US economy set to roar back to life this year, declares Federal Reserve… but central bank chief insists that interest rates will not rise until 2024
The US economy is set to roar back to life this year as it recovers from the Covid pandemic, the Federal Reserve declared last night.
In a bullish update, the world’s most powerful central bank pencilled in economic growth of 6.5 per cent for 2021, up from an earlier estimate of 4.2 per cent at Christmas.
The upgrade came amid signs President Joe Biden’s massive £1.4trillion stimulus package and vaccine rollout will turbocharge the recovery.

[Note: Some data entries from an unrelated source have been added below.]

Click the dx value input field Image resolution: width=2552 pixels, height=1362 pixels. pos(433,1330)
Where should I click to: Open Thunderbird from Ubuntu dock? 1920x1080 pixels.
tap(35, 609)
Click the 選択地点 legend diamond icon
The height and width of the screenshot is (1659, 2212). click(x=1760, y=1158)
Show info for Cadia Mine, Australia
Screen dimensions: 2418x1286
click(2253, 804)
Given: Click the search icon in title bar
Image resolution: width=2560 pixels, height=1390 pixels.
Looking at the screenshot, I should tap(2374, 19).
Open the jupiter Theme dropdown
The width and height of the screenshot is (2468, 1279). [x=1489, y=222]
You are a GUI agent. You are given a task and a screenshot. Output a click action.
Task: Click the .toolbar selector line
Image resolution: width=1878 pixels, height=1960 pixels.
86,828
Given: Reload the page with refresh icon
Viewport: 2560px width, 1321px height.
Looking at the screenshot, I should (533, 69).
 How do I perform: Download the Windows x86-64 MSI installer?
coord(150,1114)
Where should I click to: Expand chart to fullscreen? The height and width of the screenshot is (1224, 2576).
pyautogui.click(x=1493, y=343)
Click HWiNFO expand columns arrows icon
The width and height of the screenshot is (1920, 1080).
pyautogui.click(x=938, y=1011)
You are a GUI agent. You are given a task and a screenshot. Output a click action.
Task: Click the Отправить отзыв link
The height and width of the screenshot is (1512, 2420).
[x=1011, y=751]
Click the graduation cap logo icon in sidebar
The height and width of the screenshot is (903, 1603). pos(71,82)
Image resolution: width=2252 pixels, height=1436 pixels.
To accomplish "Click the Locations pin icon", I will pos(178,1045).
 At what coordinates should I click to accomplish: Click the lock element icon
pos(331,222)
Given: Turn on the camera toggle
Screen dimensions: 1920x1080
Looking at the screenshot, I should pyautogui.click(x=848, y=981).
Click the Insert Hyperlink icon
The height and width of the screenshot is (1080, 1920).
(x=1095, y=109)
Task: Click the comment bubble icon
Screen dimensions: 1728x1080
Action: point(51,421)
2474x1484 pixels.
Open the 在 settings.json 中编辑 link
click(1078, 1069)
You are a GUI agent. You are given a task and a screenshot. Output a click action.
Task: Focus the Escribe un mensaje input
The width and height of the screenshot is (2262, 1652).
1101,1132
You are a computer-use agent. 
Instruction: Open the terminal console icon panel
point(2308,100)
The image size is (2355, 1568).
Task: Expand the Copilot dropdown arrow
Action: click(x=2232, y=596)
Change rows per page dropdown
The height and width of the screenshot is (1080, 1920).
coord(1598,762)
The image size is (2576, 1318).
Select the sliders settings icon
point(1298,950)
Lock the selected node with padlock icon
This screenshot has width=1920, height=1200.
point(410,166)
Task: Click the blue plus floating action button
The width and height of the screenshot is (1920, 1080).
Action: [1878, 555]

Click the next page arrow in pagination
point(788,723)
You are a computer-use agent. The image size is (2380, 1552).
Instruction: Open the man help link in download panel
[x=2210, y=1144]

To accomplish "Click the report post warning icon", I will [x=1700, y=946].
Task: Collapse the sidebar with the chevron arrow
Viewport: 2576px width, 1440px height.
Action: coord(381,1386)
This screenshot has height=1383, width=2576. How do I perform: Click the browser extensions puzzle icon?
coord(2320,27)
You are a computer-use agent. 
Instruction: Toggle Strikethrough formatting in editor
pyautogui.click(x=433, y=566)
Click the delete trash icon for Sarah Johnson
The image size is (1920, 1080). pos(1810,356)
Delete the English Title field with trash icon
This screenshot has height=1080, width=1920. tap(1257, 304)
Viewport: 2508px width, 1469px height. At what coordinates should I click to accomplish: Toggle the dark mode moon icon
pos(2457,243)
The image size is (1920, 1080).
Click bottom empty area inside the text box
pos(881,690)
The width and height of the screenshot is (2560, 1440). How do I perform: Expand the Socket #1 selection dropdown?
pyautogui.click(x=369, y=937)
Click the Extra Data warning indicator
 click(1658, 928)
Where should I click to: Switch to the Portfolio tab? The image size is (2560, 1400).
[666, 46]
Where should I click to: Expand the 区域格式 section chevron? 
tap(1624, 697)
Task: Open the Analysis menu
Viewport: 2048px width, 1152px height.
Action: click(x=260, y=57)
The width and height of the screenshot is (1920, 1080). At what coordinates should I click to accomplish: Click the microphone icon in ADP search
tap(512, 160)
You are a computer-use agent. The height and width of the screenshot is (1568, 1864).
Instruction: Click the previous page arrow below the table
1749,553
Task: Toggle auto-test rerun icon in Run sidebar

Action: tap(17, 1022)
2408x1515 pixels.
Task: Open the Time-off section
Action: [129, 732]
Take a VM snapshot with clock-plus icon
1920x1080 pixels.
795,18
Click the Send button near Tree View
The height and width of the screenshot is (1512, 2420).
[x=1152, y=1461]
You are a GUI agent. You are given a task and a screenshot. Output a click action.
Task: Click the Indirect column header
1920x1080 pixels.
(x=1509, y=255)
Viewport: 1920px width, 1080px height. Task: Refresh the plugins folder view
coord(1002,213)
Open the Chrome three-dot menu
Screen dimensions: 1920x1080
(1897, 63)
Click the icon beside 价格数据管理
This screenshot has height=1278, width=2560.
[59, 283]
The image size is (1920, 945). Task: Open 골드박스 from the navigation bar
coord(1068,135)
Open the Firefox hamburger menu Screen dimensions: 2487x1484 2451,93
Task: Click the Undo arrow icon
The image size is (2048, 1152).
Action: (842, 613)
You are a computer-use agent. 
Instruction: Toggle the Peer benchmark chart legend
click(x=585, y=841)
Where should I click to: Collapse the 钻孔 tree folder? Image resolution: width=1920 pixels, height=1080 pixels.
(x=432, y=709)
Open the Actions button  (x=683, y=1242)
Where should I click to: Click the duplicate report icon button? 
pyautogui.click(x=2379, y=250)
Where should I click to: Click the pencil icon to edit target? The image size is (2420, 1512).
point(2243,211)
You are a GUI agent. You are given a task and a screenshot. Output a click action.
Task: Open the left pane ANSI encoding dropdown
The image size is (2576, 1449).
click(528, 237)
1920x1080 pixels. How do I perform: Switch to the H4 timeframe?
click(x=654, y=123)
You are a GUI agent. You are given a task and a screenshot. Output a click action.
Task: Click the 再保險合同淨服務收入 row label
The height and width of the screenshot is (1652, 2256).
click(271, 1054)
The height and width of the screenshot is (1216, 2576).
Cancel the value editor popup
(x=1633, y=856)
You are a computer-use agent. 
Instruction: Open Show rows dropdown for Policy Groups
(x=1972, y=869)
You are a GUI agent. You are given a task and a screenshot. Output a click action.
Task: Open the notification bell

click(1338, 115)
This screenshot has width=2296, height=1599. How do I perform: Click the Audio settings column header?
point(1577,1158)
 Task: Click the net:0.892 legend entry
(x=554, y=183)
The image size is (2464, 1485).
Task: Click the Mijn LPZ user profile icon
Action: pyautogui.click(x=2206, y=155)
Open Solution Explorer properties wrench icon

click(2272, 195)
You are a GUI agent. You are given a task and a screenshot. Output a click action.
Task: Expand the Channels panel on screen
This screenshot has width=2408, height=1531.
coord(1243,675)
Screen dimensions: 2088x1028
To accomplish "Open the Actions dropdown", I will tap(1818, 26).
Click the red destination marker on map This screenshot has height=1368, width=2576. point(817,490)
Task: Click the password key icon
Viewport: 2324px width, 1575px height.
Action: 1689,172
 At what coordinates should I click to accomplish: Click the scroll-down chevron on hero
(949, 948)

Confident: The US Federal Reserve, led by chairman Jerome Powell (pictured) pencilled in economic growth of 6.5 per cent for 2021, up from an estimate of 4.2 per cent at Christmas
The measures will put money directly into Americans’ bank accounts and help to avert economic damage.
The forecasts are ahead of the UK, with Chancellor Rishi Sunak predicting growth of 4 per cent this year and 7.3 per cent in 2022 in his Budget this month.
The Fed also sees inflation in the US edging higher this year to 2.4 per cent, exceeding its target of 2 per cent.
But despite the economic bounceback and inflation rise, the Fed continues to project no interest rate increases until 2024.
Fed chairman Jerome Powell said: ‘No one should be complacent. Indicators of economic activity and employment have turned up recently, although the sectors most adversely affected by the pandemic remain weak.’
Bond investors have become jittery of late amid expectations that massive fiscal support and a fast recovery could have led to rate rises this year.
As a result borrowing costs on financial markets have shot higher and the US ten-year Treasury yield rose above 1.68 per cent early yesterday, before slipping back.
The equivalent gilt yields in the UK, a key measure of how much it costs the Government to borrow, have also been rising as confidence in the economy recovers.
Powell said the Fed was tracking the activity in the bond markets. He added: ‘We are always attentive to market conditions. I would be concerned by disorderly conditions in markets.
‘For now we think our accommodative stance is appropriate.’
The statement buoyed the stock markets and the Dow Jones was up 179 points at 32,995.68.
Neil Wilson, analyst at Markets, said: ‘It’s truly remarkable that the Fed can say the economy will rebound by 6.5 per cent this year and not change policy.
Even with growth in excess of 3 per cent in 2022 and 2 per cent in 2023, it still sees no need to [raise interest rates].’
The Fed’s forecasts come as Biden focuses on getting people back to work.
Unemployment soared last year when the pandemic struck, hitting 14.7 per cent in April.
Since then employment has picked up, with joblessness falling to 6.2 per cent in February, and unemployment is now forecast to fall to around 4.5 per cent by the end of the year.
Powell said: ‘There are in the range of 10m people who need to get back to work.
‘Realistically, given the numbers, it’s going to take time.’
Hinesh Patel, portfolio manager at Quilter Investors, said there was ‘a long way to go’ before the Fed raises rates.
He added: ‘The Federal Reserve wants to support ‘Main Street’, which means supporting the economy back to record low unemployment.
‘The Fed will be hoping the latest stimulus package will be the beginning of a big reboot.’
The Bank of England is today expected to leave interest rates in the UK on hold at a record low of 0.1 per cent.
The decision comes amid concerns about increasing inflation in the UK and the Government’s ability to service the huge pandemic bill.